I had been asked to offer a response to, or a comment on, Irving Singer's book,
George Santayana, Literary Philosopher; as it happened, I had just completed a
review of Mr. Singer's book for the New England Quarterly, and, if I may quote
myself, I said: "No better introduction to its subject exists than Irving Singer's
George Santayana, Literary Philosopher." I did notice, however, that Santayana was
identified there as an atheist, and I did not wish to agree with that designation.1
Was my understanding of Santayana fundamentally flawed? I do not think of
myself as an atheist and I had not thought of Santayana as atheistic. I sometimes
think of challenging my atheist friends by asking them, "Where did you come from?"
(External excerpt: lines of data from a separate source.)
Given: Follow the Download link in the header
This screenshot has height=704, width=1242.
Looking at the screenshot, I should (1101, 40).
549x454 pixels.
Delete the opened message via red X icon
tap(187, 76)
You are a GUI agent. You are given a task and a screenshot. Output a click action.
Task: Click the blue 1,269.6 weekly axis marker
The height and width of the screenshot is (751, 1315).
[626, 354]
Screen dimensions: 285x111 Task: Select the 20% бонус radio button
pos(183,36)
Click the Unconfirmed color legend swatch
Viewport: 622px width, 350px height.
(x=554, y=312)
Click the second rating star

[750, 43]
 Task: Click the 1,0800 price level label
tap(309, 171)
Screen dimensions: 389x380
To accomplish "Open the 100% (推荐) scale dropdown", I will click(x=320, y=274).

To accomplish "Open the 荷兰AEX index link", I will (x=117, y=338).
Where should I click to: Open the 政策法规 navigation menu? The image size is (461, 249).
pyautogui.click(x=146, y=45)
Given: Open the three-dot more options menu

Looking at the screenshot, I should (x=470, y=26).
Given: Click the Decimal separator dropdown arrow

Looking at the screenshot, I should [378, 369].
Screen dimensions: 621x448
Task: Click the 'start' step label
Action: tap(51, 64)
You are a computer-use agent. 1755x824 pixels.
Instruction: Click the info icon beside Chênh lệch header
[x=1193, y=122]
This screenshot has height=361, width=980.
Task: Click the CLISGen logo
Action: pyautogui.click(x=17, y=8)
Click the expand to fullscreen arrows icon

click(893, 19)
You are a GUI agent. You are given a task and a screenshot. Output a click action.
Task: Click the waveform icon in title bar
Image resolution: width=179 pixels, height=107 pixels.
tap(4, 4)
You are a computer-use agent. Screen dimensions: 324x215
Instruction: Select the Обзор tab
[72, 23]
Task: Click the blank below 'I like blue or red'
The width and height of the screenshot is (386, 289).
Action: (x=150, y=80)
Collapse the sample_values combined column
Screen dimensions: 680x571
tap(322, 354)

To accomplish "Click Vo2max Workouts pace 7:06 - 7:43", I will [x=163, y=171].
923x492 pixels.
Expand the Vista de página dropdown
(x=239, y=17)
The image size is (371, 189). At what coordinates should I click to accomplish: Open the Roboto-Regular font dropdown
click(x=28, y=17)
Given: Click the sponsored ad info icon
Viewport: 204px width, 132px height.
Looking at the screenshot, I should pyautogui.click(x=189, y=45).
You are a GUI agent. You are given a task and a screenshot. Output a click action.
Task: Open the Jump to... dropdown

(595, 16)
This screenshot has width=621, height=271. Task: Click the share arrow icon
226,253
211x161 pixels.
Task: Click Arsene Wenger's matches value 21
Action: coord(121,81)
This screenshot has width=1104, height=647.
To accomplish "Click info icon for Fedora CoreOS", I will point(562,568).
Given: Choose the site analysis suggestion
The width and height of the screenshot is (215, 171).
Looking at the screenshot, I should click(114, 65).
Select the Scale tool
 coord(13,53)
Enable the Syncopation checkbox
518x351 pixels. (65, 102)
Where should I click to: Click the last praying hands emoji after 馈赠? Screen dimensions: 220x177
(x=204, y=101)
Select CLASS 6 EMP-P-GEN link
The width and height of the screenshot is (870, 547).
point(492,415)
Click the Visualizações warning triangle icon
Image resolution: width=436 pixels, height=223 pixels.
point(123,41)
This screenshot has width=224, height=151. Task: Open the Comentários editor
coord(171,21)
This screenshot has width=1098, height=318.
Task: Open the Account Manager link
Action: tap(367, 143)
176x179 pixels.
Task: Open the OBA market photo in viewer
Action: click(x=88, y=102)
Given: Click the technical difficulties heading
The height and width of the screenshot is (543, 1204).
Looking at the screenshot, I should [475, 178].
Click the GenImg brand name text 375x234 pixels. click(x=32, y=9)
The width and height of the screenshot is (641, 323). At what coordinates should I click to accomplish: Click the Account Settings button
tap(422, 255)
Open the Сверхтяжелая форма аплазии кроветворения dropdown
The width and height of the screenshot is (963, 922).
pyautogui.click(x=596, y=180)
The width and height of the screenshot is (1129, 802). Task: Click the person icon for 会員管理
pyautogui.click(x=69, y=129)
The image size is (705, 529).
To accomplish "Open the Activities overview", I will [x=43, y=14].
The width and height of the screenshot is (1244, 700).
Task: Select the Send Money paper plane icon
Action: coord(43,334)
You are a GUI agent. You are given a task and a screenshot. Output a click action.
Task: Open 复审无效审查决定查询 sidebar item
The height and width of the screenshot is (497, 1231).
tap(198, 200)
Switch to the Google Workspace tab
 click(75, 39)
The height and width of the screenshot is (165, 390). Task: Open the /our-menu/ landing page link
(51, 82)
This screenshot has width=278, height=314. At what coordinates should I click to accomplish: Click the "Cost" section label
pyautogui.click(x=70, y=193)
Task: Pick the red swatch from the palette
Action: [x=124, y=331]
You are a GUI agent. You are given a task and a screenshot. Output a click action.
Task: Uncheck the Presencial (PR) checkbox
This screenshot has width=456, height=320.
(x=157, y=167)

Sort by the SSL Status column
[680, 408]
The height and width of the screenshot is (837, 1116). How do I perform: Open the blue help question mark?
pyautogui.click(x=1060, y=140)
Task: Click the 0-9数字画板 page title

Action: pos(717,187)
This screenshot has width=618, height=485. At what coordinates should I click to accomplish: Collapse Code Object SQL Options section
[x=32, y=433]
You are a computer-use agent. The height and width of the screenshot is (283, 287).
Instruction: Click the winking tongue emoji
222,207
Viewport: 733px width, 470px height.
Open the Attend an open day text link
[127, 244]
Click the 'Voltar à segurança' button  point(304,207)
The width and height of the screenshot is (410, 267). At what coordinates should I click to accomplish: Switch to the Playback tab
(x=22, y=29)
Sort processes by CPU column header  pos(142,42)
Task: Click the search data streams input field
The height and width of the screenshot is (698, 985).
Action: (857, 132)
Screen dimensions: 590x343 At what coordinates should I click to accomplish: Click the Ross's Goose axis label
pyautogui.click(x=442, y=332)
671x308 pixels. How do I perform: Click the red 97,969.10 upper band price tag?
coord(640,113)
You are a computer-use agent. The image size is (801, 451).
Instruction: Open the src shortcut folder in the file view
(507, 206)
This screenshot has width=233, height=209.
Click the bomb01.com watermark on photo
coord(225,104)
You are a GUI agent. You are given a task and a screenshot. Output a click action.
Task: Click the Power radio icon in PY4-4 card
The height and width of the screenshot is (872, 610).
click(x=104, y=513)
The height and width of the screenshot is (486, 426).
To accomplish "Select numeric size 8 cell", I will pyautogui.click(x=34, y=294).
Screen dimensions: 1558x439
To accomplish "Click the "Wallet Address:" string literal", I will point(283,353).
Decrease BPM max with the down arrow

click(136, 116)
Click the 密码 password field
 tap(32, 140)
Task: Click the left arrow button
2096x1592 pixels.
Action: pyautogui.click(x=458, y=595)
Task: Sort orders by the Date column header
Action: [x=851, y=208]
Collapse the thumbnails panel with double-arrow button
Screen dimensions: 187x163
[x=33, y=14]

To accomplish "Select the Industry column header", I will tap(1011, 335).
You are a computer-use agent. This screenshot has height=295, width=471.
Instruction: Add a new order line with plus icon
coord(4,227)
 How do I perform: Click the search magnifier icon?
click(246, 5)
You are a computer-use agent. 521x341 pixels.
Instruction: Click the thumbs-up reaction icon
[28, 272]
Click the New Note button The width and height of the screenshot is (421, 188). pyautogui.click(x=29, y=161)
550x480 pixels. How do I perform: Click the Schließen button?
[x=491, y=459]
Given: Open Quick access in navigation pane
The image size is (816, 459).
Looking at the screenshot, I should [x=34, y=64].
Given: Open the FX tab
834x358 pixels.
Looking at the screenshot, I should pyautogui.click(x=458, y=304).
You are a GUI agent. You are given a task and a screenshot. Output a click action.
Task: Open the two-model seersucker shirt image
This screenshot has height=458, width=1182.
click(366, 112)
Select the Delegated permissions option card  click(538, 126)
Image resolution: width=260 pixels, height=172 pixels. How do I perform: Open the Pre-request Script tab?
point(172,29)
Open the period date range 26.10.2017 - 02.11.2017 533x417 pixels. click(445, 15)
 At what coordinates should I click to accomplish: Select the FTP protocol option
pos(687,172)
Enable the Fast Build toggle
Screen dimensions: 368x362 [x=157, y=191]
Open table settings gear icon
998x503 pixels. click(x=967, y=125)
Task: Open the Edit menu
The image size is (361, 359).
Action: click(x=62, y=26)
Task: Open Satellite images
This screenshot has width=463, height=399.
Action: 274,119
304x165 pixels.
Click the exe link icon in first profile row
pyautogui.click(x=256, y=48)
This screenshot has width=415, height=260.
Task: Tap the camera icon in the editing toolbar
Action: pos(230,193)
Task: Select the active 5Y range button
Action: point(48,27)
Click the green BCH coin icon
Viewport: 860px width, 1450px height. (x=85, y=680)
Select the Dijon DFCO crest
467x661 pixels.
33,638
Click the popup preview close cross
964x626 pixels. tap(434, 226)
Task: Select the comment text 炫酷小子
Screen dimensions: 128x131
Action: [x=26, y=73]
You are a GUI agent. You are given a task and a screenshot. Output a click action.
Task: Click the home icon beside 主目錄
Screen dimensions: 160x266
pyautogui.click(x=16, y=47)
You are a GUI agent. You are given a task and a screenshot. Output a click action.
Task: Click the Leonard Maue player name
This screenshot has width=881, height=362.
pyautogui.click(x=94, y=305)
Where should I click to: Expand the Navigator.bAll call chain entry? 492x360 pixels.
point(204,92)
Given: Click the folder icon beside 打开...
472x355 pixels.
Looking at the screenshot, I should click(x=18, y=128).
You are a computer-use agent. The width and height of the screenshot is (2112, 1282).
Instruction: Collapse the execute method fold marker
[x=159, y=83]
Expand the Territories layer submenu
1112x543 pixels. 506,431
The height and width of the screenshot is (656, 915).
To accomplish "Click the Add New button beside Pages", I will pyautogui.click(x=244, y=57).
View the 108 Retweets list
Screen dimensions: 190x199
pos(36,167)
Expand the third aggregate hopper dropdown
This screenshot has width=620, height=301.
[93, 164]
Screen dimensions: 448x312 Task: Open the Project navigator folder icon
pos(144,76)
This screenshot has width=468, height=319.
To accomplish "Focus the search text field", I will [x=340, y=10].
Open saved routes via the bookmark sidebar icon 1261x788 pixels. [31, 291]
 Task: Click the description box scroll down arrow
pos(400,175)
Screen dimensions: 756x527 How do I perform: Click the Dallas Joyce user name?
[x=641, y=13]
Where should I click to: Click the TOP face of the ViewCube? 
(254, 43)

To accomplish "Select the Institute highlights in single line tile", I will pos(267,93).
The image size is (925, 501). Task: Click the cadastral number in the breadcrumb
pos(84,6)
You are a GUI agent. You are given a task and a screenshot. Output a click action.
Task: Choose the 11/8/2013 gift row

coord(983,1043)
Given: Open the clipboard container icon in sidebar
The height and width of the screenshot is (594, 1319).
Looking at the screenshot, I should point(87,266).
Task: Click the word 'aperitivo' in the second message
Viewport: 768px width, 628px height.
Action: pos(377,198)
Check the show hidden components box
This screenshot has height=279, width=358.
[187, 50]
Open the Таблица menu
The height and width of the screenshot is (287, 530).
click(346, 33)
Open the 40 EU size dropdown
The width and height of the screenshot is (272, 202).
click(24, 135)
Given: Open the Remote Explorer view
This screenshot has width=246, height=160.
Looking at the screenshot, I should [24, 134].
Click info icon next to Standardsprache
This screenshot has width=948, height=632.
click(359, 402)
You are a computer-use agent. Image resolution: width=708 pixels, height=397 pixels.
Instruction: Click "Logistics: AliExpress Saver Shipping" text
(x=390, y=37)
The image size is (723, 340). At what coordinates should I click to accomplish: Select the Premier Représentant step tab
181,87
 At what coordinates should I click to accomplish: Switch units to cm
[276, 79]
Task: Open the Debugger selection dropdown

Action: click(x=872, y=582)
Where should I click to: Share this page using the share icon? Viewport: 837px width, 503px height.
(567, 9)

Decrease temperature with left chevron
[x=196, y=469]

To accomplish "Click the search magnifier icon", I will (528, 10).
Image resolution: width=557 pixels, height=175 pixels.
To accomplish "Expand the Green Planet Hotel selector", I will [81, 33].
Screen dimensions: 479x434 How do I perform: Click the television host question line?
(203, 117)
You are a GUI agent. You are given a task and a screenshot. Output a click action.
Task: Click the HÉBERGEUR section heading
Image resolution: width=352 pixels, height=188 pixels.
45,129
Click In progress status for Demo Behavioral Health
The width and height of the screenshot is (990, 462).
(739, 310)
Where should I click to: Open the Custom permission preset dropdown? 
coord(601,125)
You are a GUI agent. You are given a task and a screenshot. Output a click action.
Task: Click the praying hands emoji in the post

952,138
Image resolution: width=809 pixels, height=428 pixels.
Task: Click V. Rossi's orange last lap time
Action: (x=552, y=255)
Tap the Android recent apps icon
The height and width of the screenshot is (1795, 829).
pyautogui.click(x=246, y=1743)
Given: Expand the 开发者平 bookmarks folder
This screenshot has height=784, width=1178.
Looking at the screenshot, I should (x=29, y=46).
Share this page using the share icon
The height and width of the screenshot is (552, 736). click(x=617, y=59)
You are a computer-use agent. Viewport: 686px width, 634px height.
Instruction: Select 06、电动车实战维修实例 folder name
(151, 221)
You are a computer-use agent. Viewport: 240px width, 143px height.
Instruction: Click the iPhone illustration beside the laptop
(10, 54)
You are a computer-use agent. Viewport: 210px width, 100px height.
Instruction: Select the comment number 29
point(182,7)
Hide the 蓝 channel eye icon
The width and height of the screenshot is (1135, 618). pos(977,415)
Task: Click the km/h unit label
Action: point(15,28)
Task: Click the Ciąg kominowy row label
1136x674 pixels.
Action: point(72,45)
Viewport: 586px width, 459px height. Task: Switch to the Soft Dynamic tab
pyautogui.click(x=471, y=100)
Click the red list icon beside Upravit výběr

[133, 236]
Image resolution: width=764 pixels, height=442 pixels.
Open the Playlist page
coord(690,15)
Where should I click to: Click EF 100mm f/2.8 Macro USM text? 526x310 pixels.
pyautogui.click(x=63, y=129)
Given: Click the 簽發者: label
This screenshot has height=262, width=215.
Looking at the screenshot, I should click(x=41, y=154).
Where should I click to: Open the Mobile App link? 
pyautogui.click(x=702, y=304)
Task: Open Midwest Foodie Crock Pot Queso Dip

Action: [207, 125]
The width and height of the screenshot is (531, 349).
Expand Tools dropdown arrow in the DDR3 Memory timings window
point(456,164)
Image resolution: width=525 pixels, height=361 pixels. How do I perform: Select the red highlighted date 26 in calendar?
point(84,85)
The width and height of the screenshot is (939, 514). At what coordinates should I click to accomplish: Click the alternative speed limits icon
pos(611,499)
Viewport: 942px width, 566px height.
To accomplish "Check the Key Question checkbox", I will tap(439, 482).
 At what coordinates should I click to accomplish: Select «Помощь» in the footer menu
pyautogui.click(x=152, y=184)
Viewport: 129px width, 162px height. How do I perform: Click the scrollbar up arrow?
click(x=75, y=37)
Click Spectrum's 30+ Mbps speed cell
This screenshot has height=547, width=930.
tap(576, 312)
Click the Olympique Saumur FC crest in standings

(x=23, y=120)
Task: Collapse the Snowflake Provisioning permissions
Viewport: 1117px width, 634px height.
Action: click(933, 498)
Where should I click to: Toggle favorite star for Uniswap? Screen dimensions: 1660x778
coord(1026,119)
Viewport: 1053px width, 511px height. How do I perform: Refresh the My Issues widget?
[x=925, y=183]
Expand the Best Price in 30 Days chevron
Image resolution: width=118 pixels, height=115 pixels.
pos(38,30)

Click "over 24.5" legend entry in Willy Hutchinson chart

— confident that they will at least acknowledge Santayana's realm of matter,
whether they had ever heard of it by that name or not. I have even thought of
adapting Samuel Johnson's refutation of Berkeley as an argument against atheism,
kicking a rock and pronouncing: "There you are: God!" In any case, my impulse was
to defend Santayana against the charge of atheism. An atheist, we commonly
understand, is a person who says that there is no God, and that is not the way I
understand Santayana.
At first I thought that all I really needed to do was to show that Santayana, in
according all the power in the universe to the realm of matter, finding in that realm
something analogous to Jehovah and to God the Father, was fundamentally as pious
as Spinoza. I ended, however, by becoming convinced that Santayana is indeed
atheistic, but (as so often happens with terms once they become Santayana-ized) not
in the usual sense. He is atheistic in refusing to set up any gods whatever —
including, as we shall see, even Spinoza's Deus sive Natura. But I would still insist
that one of the last things Santayana should be accused of is iconoclastic atheism; if
God is dead, Santayana had nothing to do with it.
In the concluding pages of his one-volume edition of Realms of Being, Santayana
says:
When people ask, Does God exist? The question is really verbal. They are asking whether the
reality signified by the notion of God, if we understood that reality better, could still bear the
name of God, or had better be designated by some other word. This is at bottom the whole
question in dispute between theists and atheists.
Now in this verbal sense, and in respect to popular religion that thinks of God as the creator
of the world and the dispenser of fortune, my philosophy is atheistic. It puts all substance and
power into the realm of matter; and although this realm presupposes essence, creates spirit, and
involves truth, yet in its dynamic procedure it takes no account of those accompaniments, and
excludes the spiritual and moral vitality implied in the word God. God, at least for Jews,
Christians, and Moslems, must be a power that is a spirit, and a spirit mat is a sovereign power.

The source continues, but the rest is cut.